Avery, whose delivery alternates between rapid-fire and Southern slow, is a composite of opposites. Her voice ranges from soft to impassioned. Her movements are at times subdued, then animated.

”She is a laid-back person” who works hard, Floyd said. ”I`ve worked with her at three o`clock in the morning on grant proposals. I`ve seen her holding someone`s hands through a crisis. I`ve seen her trying to get someone`s electricity turned back on. She is a tireless, hard worker.”

Her special gift is an ability to get people to believe in her vision

”and to buy into it,” said Loretta Ross, who left the National Organization for Women to work for Avery. Ross became the project`s national program director last July.

”It`s hard to keep Byllye focused on the present, because she`s always in the future,” Ross said. ”We`re talking about what we`re to do to get funded this year, and she`s thinking about what we are going to do 10 years from now.

”If it`s a drawback, it`s the drawback of a visionary. But that`s where the leadership comes from. How else would you know what goals to go after, if someone isn`t thinking in the future and taking you there?”

The challenge now is in formalizing the grassroots project and making it more structured. ”Our success is actually outpacing our growth,” Ross said. ”We don`t have all the staff in place to support our programs, and we don`t have a lot of operational systems in place.

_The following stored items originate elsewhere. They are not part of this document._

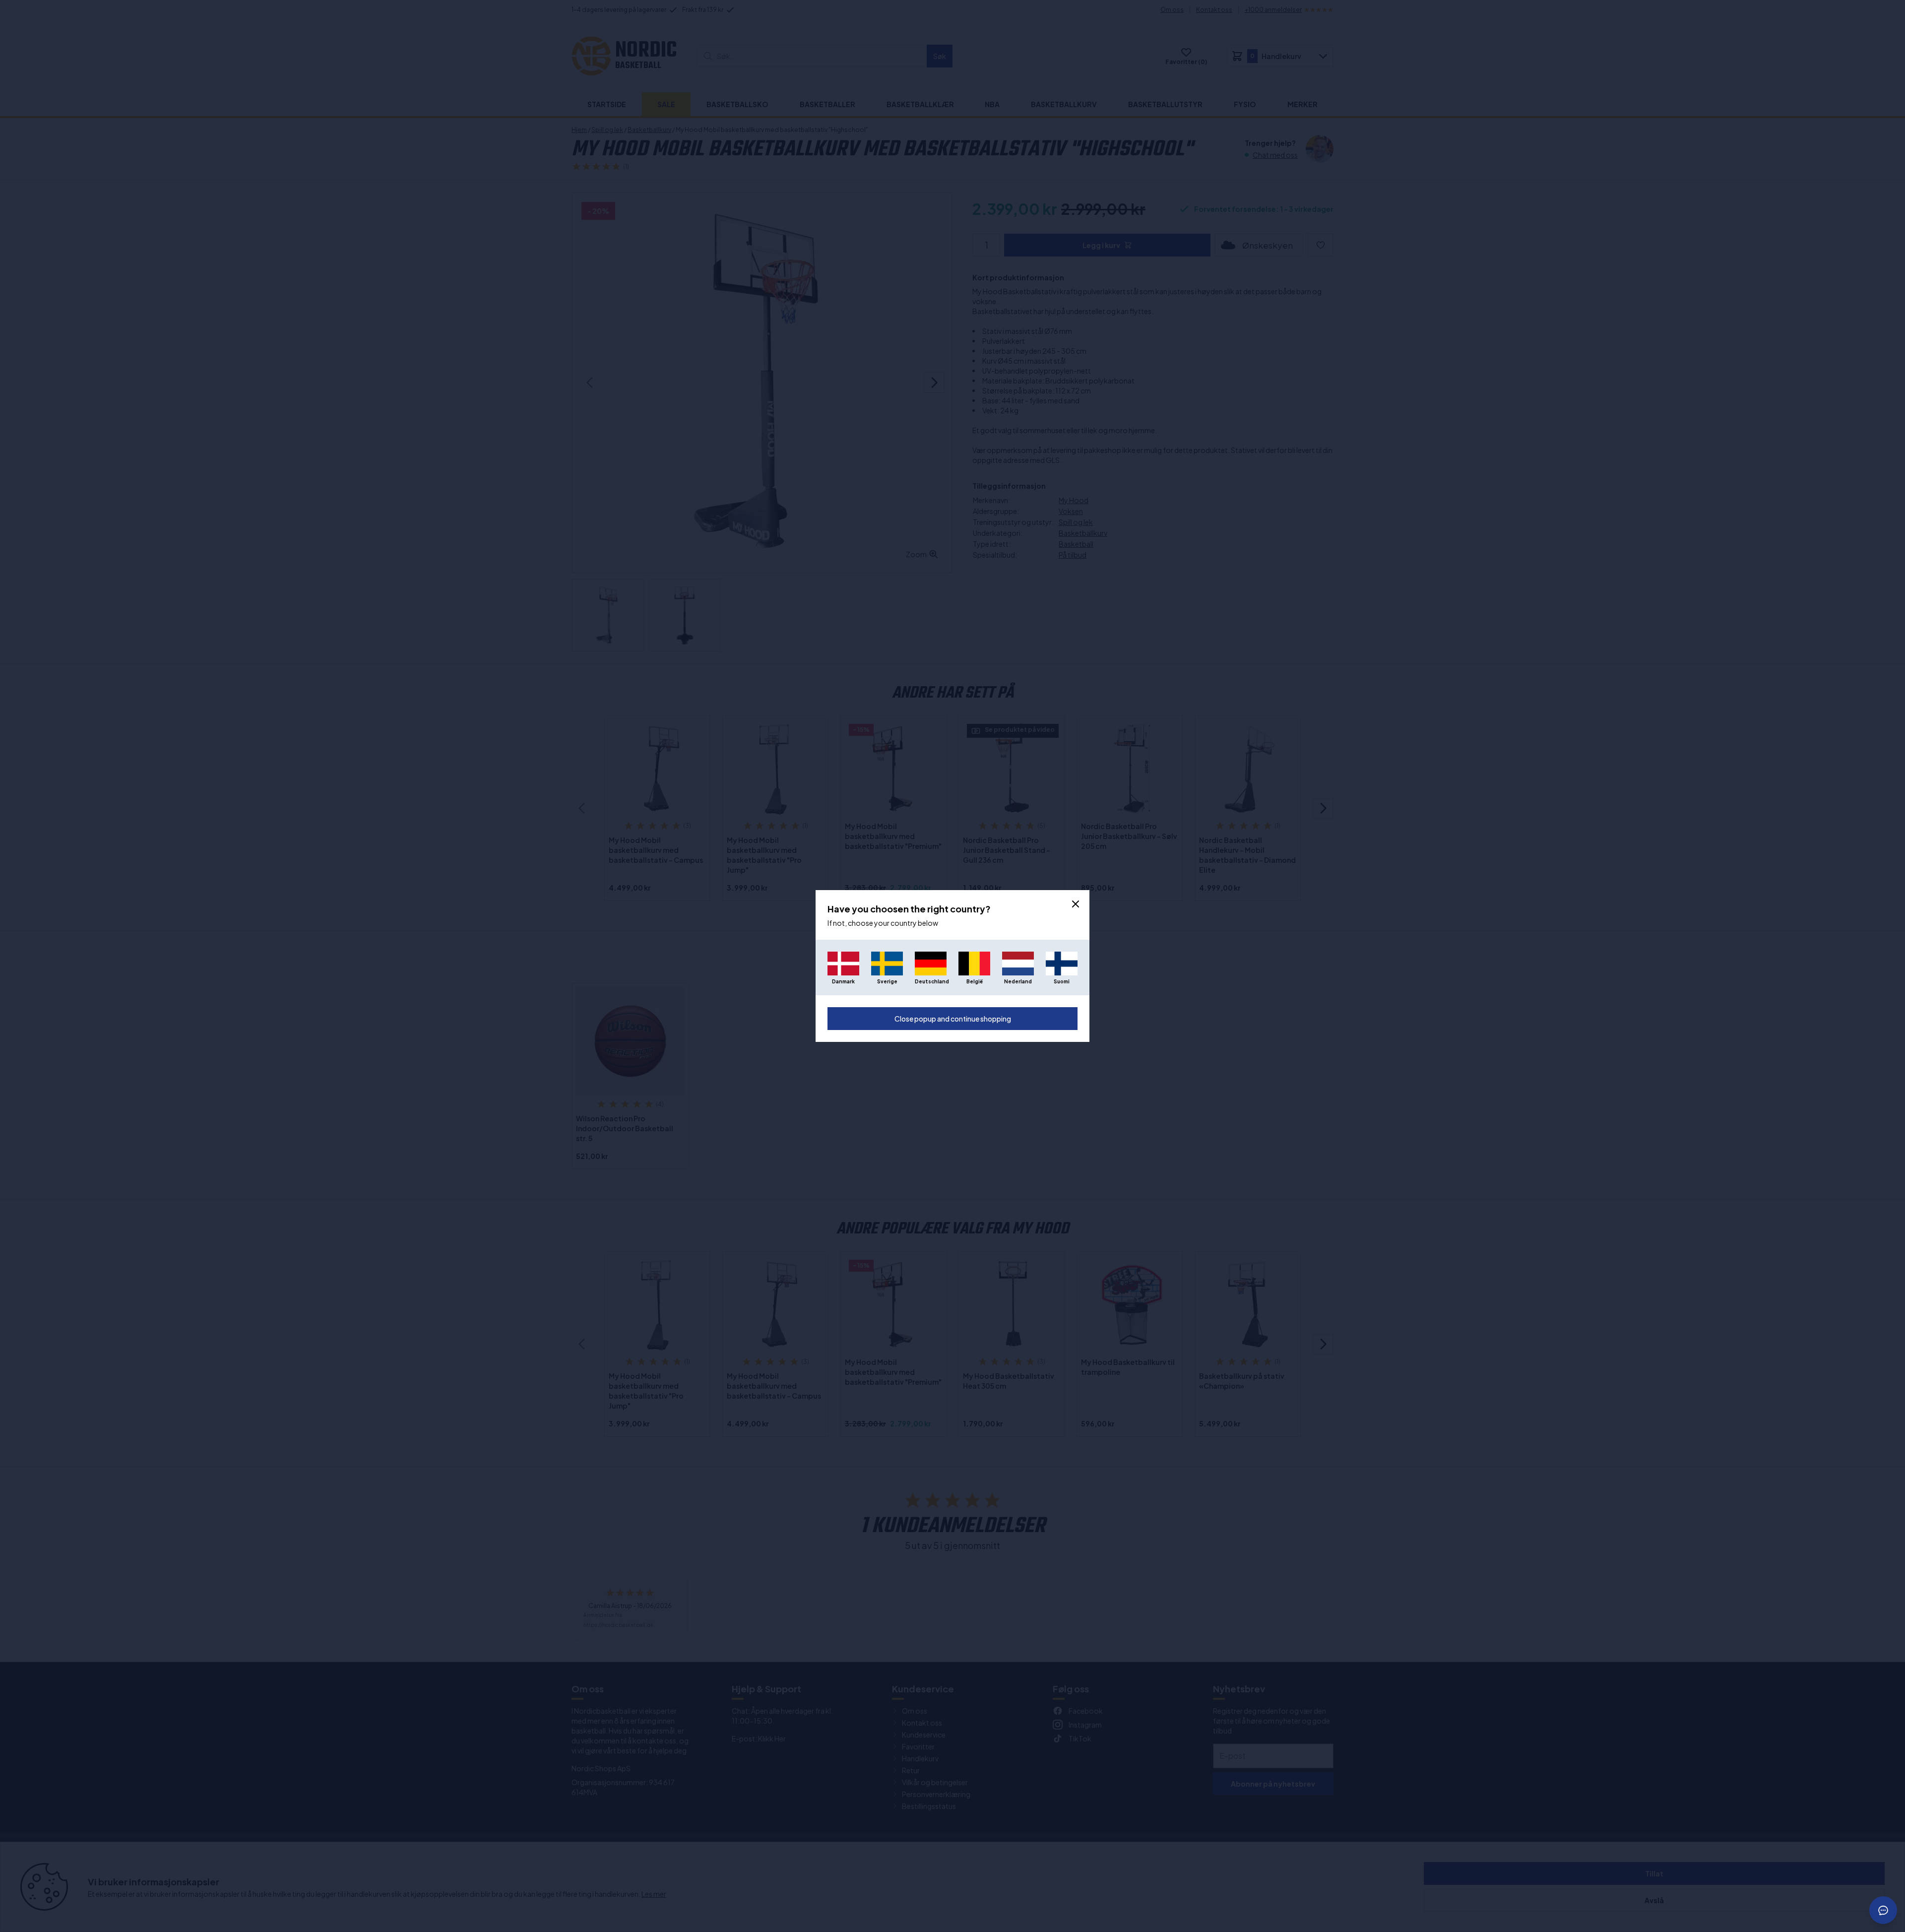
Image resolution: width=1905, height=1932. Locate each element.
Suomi (1062, 981)
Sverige (887, 981)
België (974, 981)
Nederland (1018, 981)
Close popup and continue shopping (952, 1018)
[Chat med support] (1883, 1910)
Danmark (843, 981)
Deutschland (931, 981)
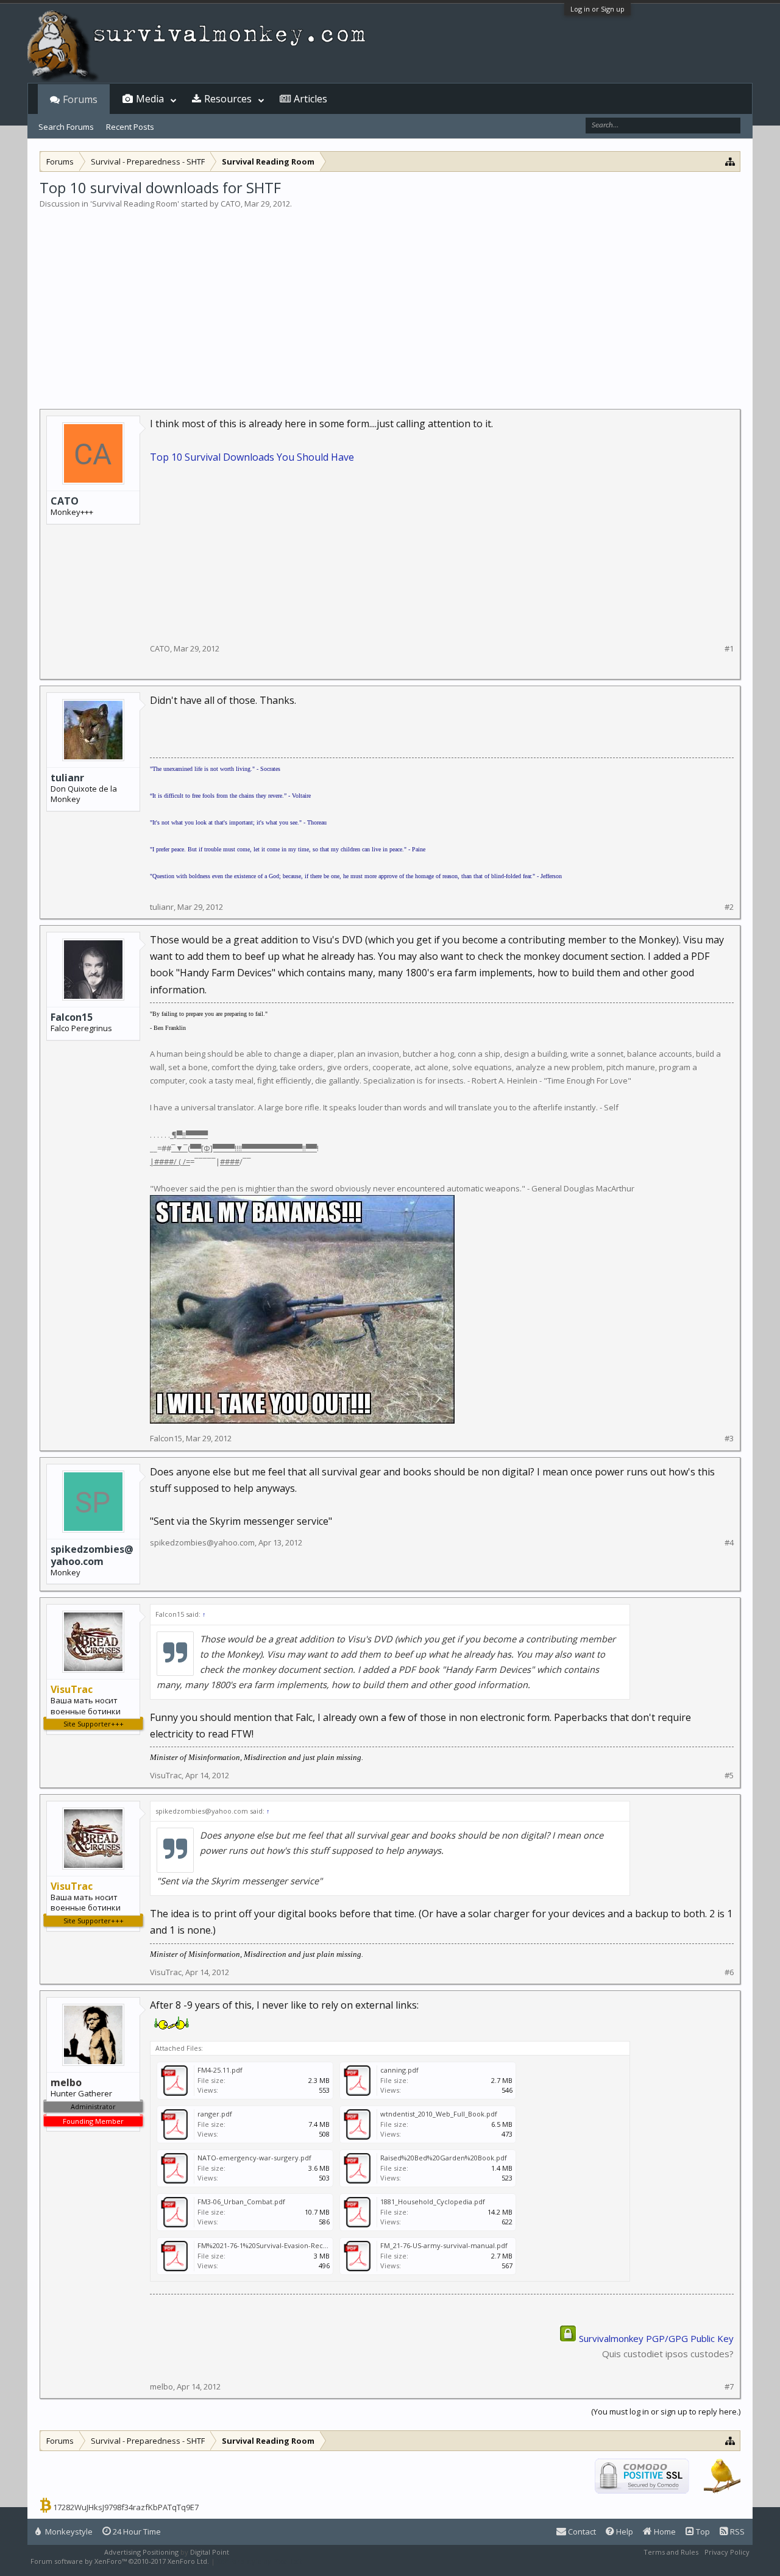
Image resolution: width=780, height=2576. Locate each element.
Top (702, 2531)
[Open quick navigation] (730, 161)
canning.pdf (399, 2069)
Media (150, 98)
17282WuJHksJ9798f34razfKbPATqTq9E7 (126, 2507)
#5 (729, 1775)
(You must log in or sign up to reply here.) (665, 2411)
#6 (729, 1972)
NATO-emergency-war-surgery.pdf (254, 2157)
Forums (80, 99)
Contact (581, 2531)
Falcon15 (72, 1017)
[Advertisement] (390, 301)
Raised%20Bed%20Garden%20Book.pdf (443, 2157)
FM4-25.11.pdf (220, 2069)
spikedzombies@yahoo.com (92, 1555)
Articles (310, 98)
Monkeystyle (68, 2531)
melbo (161, 2386)
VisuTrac (166, 1775)
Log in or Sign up (597, 8)
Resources (228, 98)
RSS (736, 2531)
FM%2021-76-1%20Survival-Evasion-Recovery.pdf (276, 2245)
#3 (729, 1438)
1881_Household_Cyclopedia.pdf (432, 2201)
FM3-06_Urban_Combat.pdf (241, 2201)
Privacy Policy (727, 2551)
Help (623, 2531)
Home (664, 2531)
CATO (231, 203)
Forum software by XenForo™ (119, 2561)
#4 (729, 1543)
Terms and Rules (671, 2551)
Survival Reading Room (134, 203)
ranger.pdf (214, 2113)
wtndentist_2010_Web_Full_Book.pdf (438, 2113)
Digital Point (209, 2551)
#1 (729, 649)
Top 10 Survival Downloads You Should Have (252, 457)
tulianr (67, 778)
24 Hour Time (136, 2531)
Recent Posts (130, 126)
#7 (729, 2387)
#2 (729, 907)
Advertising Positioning (141, 2551)
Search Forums (66, 126)
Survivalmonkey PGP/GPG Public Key (656, 2338)
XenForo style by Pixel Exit (259, 2561)
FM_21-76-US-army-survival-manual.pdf (444, 2245)
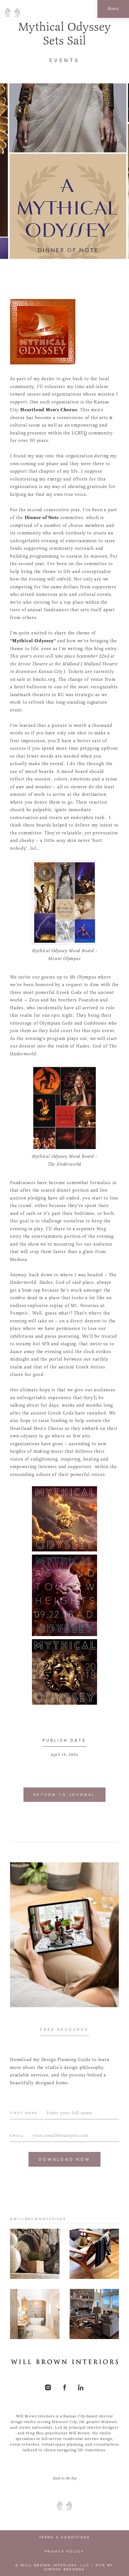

We also have to change our funding base-right now we`re largely foundation-dependent. We have to become more self-sufficient.”

The project subsists on membership dues, about a half-dozen foundation grants and small donations. It has an annual budget of more than $800,000. The wellness center, which serves women in a local public housing development, operates on a separate grant from the Kellogg Foundation.

Avery plans to withdraw from day-to-day project business in early July to begin using her MacArthur fellowship. She said she plans to locate near a first-rate medical library and write. Her 13-member staff has been learning to get along without her. Shainwald said the transition should be smooth because Avery ”doesn`t need to control.”

In fact, Avery`s lack of ego is the basis for much of her success, say her friends and associates.

”She`s a very calming, positive person with inward beauty,” said MacDonald. ”Her short Afro, her natural look-she`s a healthy example of how we can be.”